#### [What is asked]
1. From the article on self-promotion, reproduce the passage starting at "Or How I Stopped" and ending at "you would meditation.".
2. Answer these questions from the article on self-promotion:
(a) What does the article say has probably not happened to every interviewer you will ever speak to?
(b) What does the writer record each day in their own practice?
(c) What kind of documentary did the writer watch before committing to "I will get a development role"?

Or How I Stopped Self-Rejecting and Embraced Self-Promotion
More than anything else, this article is here to tell you that you should absolutely toot your own horn. Much like how everyone should discuss their salary but doesn’t want to, promoting yourself to employers is an often uncomfortable necessity of getting a job and getting compensated fairly.
Luckily, confidence is something you can practice. I’m not talking about “fake it ’til you make it.” You’ll need to find ways to inspire confidence in yourself independent of the job search. I recommend creating a daily practice of it, just like you would meditation.
As always, please remember, a rejection usually has more to do with the hiring manager than you. It is probable that every interviewer you will ever speak to has not been trained in interviewing.
Write it down — digitally or handwritten. Keep a wins folder with every message, email, photo, etc. that reminds you that you are good at doing things. You can also keep a daily gratitude log. In my case, I write down one thing I can celebrate about my day. Don’t know where to start? Check out Julia Evans’ brag documents.
Pick a goal — this one really depends on your personality. If you need smaller goals that you can check off, it might not be your main confidence builder. The productivity begets confidence begets productivity cycle can become a trap. I committed to “I will get a development role” after watching a Dolly Parton documentary where she stated that she knew she would make a music career happen before she even got to Nashville.

#### [Dataset excerpt]
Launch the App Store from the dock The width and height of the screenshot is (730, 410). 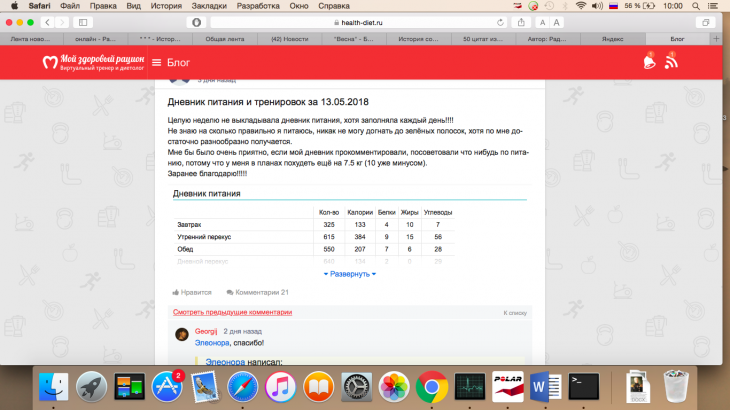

#### [Task answers]
1.
Or How I Stopped Self-Rejecting and Embraced Self-Promotion
More than anything else, this article is here to tell you that you should absolutely toot your own horn. Much like how everyone should discuss their salary but doesn’t want to, promoting yourself to employers is an often uncomfortable necessity of getting a job and getting compensated fairly.
Luckily, confidence is something you can practice. I’m not talking about “fake it ’til you make it.” You’ll need to find ways to inspire confidence in yourself independent of the job search. I recommend creating a daily practice of it, just like you would meditation.

2.
(a) They have not been trained in interviewing.
(b) One thing the writer can celebrate about their day.
(c) A Dolly Parton documentary.